(Collected data entries)
╔══
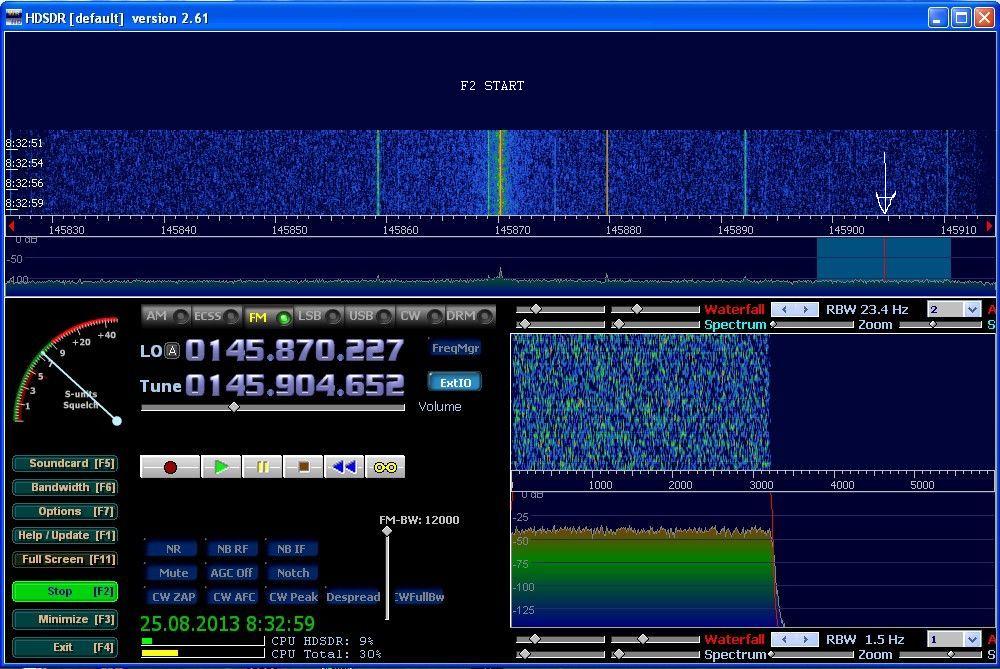The height and width of the screenshot is (669, 1000).
Task: Click the ExtIO button
Action: point(455,382)
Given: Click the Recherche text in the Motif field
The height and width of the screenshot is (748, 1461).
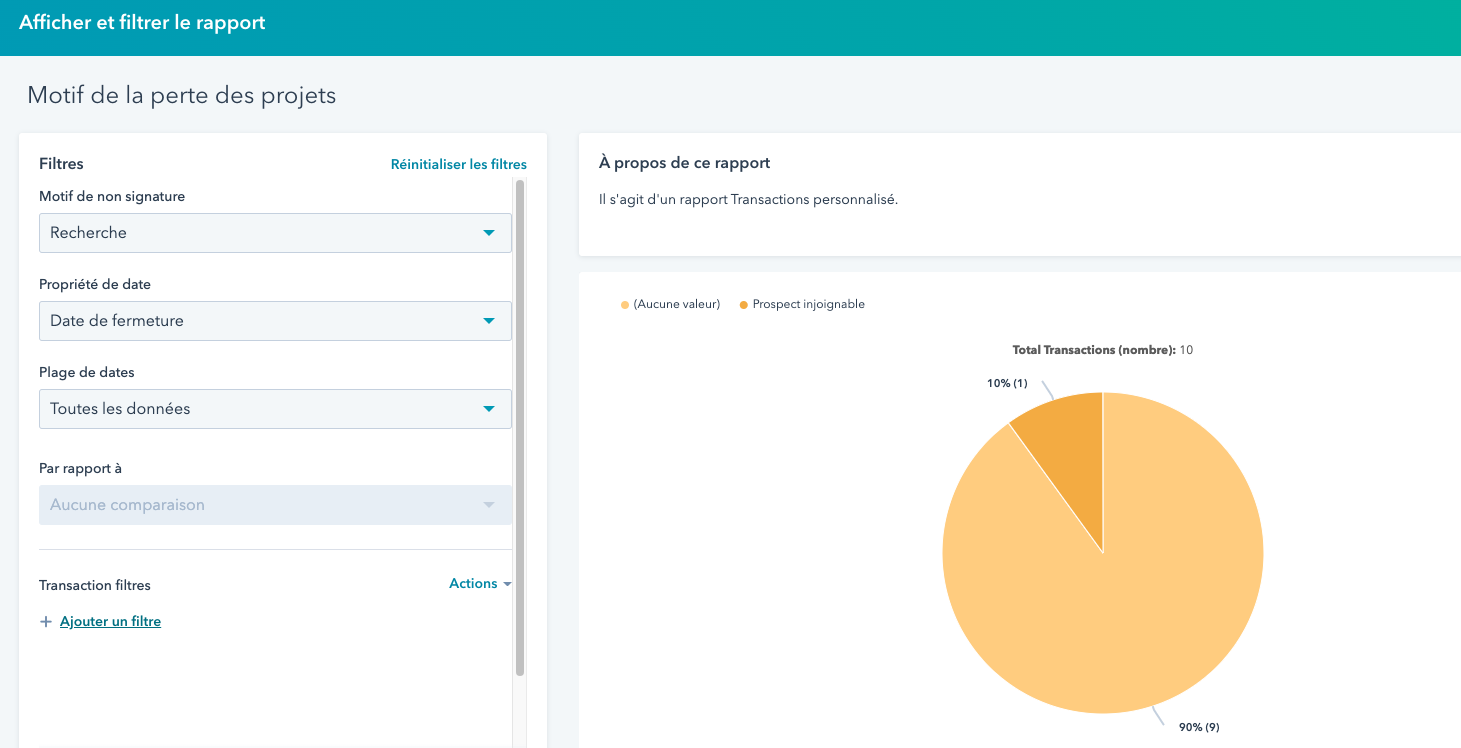Looking at the screenshot, I should [x=89, y=233].
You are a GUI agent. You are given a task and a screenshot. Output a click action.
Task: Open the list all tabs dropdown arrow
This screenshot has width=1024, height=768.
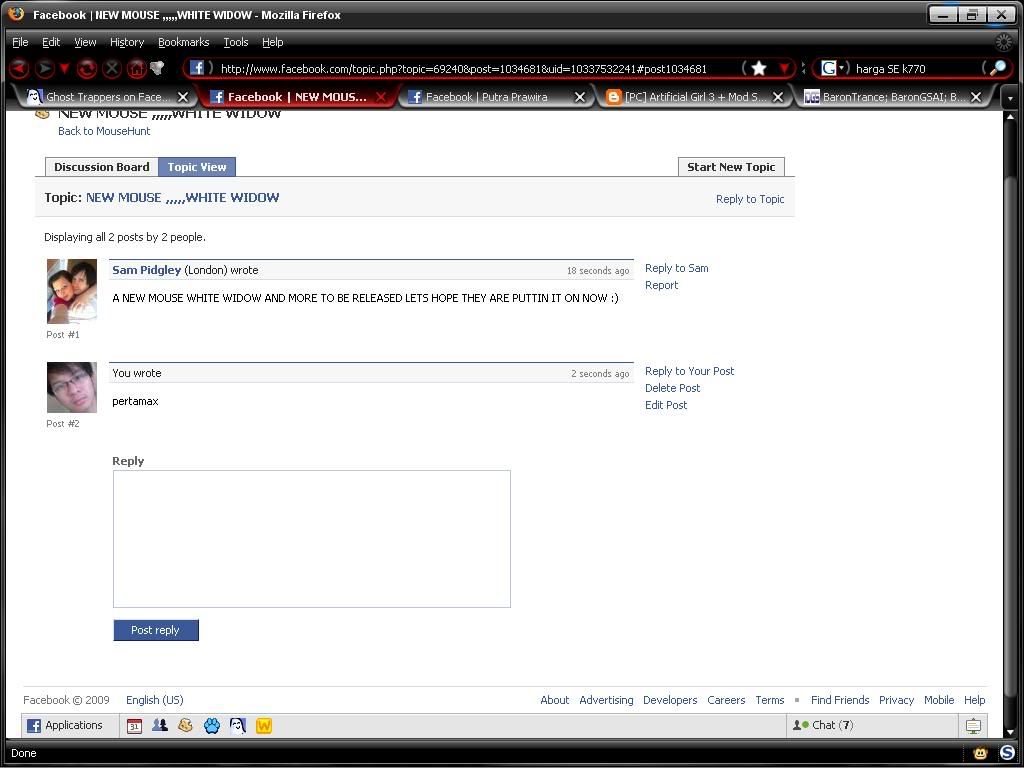coord(1010,98)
╚══
» Your goal
Reproduce exactly, without any picture, the lines from the one bearing "Task: Open the list all tabs dropdown arrow" to the last line of the records above.

» Problem solution
Task: Open the list all tabs dropdown arrow
This screenshot has width=1024, height=768.
coord(1010,98)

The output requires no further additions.